El tribunal acogió la postura de la Fiscalía tras un extenso juicio probatorio encabezado por la abogada Einat Lev Ari, de la Fiscalía del Distrito Centro. Concluyó que la acusación acreditó más allá de toda duda razonable que no fue un asesinato surgido de un impulso momentáneo durante una discusión o un altercado que escaló, sino un asesinato ejecutado por etapas, precedido por un proceso real de reflexión y por la consolidación de una decisión reiterada de causar la muerte.
La sentencia precisa que el 12 de febrero de 2023 el acusado asestó siete golpes en la cabeza a la víctima mientras ella permanecía en la cama que compartían. Después tomó un cuchillo de la cocina, volvió al dormitorio y la apuñaló repetidas veces en la parte superior del cuerpo con el propósito de asegurar su muerte. Acto seguido salió del lugar, llamó al servicio de emergencias Magen David Adom y comunicó que había asesinado a su esposa.

Al percatarse de la aproximación de fuerzas policiales, condujo a alta velocidad en un intento de fuga hasta que colisionó con un vehículo de la Policía de Fronteras (Magav), donde lo detuvieron. Por estos hechos el tribunal también lo declaró culpable de poner en peligro deliberadamente la vida de personas en una vía de transporte.
El acusado no negó el crimen, pero durante el proceso alegó que sufría un trastorno mental que afectó su capacidad para evaluar la realidad. El tribunal rechazó ese planteamiento y determinó que no se acreditó un trastorno grave de personalidad ni una merma de su capacidad. Además, señaló que su conducta posterior al hecho, la inexistencia de tratamiento psiquiátrico previo y su comportamiento durante el juicio, orientado a mejorar su situación legal, no se ajustan a una tesis de responsabilidad disminuida.
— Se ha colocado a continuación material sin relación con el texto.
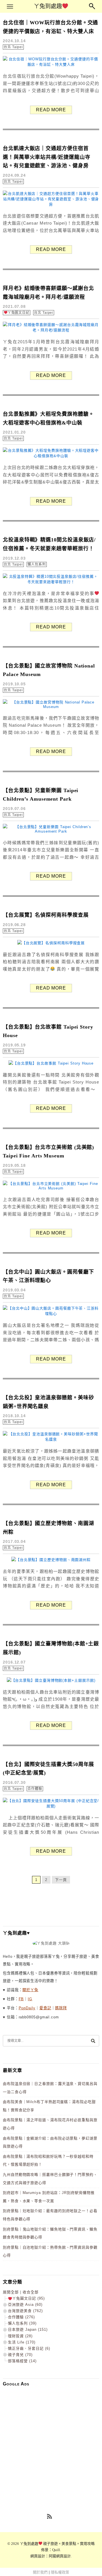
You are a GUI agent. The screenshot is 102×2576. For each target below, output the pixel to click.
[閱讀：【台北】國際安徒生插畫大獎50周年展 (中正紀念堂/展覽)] (51, 1806)
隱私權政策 (60, 2572)
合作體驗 (34, 1789)
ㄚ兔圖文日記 (18, 313)
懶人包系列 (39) (22, 2323)
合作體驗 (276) (21, 2317)
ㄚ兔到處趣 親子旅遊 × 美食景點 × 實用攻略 (57, 2543)
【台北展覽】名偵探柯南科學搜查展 (46, 915)
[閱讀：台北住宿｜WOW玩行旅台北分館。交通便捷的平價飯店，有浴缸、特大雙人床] (51, 64)
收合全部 (31, 2292)
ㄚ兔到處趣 (48, 6)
El tribunal indicó que, en contra de lo sostenido por el acusado, se trata de una persona inteligente, con pensamiento agudo, y que “en contraste con su intento de presentarse como alguien que desea comprender plenamente el sentido de sus actos homicidas contra la fallecida, el examen de sus versiones ante los investigadores, ante los psiquiatras y ante el tribunal indica que en puntos sustanciales y críticos el acusado entregó versiones diferentes, contradictorias, cambiantes y tendenciosas, revelando una parte y ocultando otras”.
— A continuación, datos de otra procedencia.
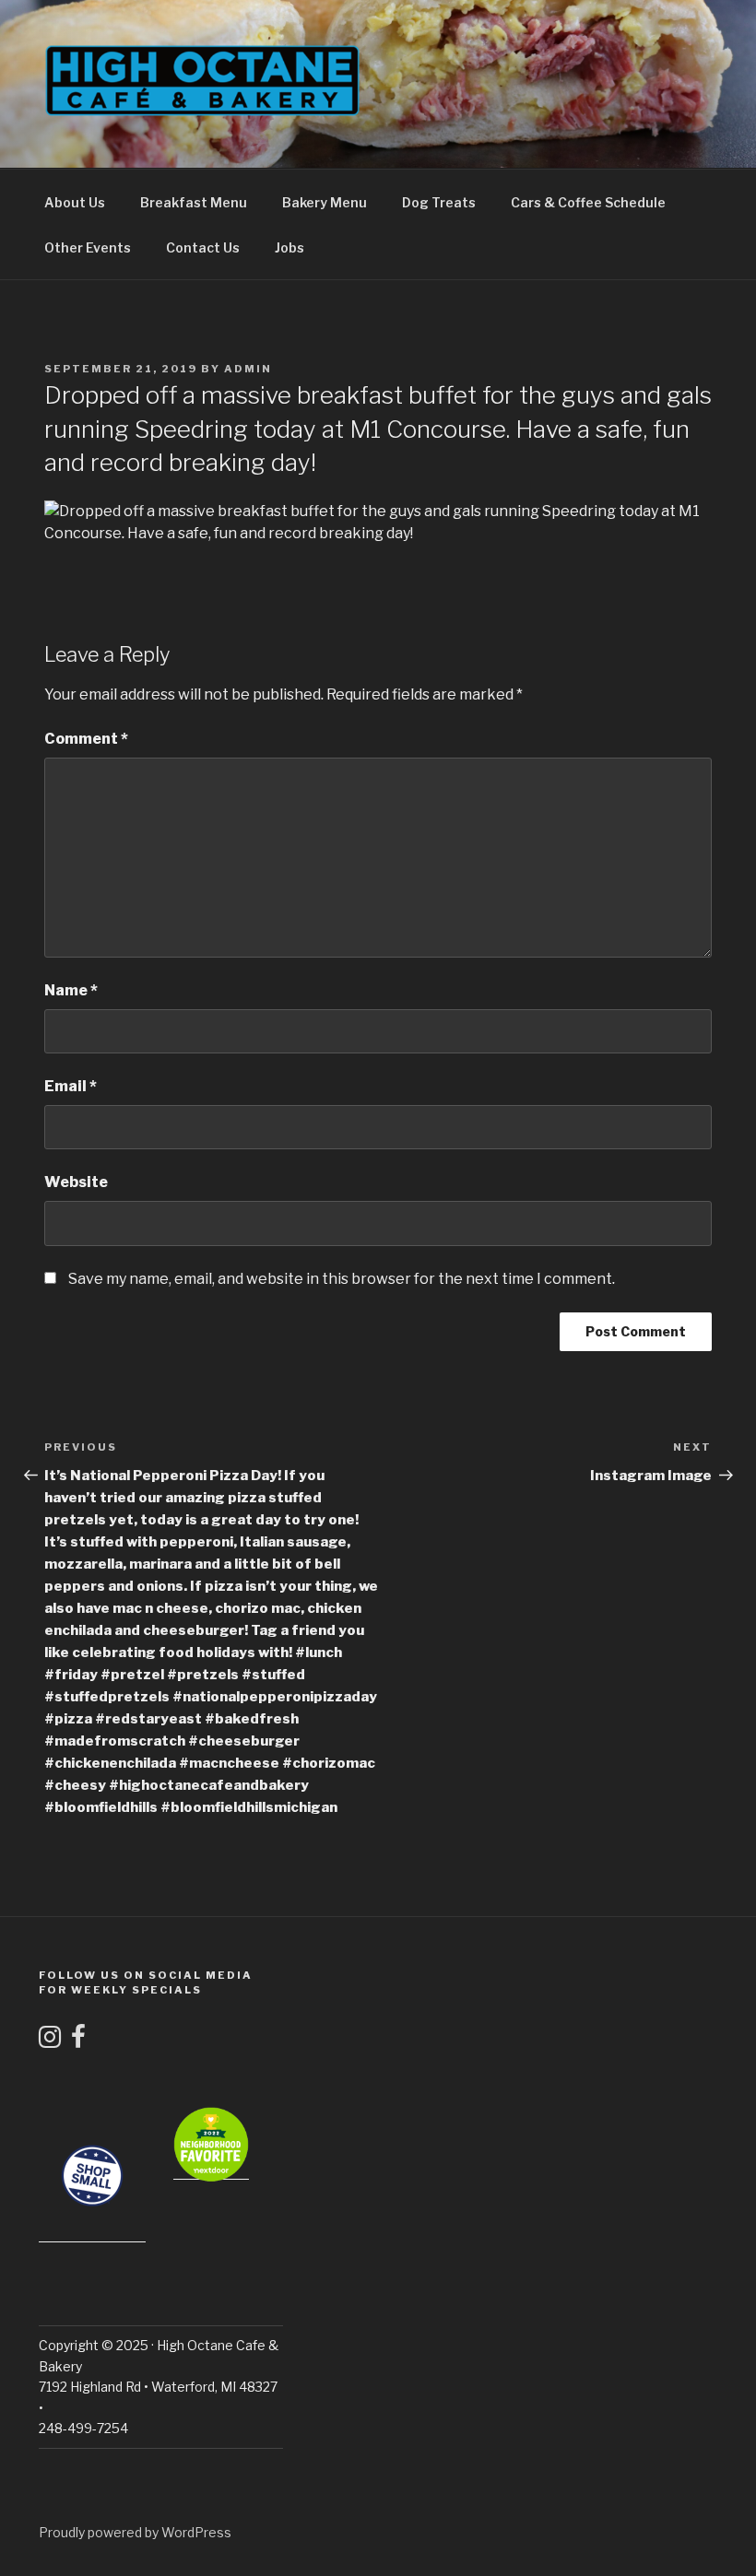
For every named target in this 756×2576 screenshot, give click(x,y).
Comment (86, 738)
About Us (74, 202)
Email (70, 1086)
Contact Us (203, 247)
Asimismo, determinó que “no se probó, ni siquiera al nivel de generar una duda razonable, que en el momento del asesinato el acusado estuviera cerca de un estado psicótico o que estuviera a un paso de carecer de una capacidad real para abstenerse de matar a la fallecida… El acusado, que era obsesivo y celoso respecto de la fallecida, sabía que ella no dependía de él económicamente ni estaba atada a él jurídicamente… no estaba dispuesto a aceptar una situación en la que la fallecida se separara de él y lo dejara. Al igual que otros hombres que, lamentablemente, asesinaron a sus parejas tras expresar ellas el deseo de separarse, el acusado actuó, probablemente, conforme a una concepción distorsionada según la cual, si la fallecida no sería suya, no sería de nadie”.
La abogada Lev Ari declaró: “Se trata de un asesinato cruel cometido contra una mujer dentro de su hogar, su fortaleza, el lugar que debía ser el más seguro para ella. El tribunal aceptó plenamente la posición de la Fiscalía y rechazó los intentos del acusado de atribuir al hecho una responsabilidad disminuida. Desde aquí quiero dirigirme a la querida familia: si bien la condena del acusado por asesinato con agravantes no devolverá a su madre, hermana e hija, hay en ello consuelo y justicia para su memoria”.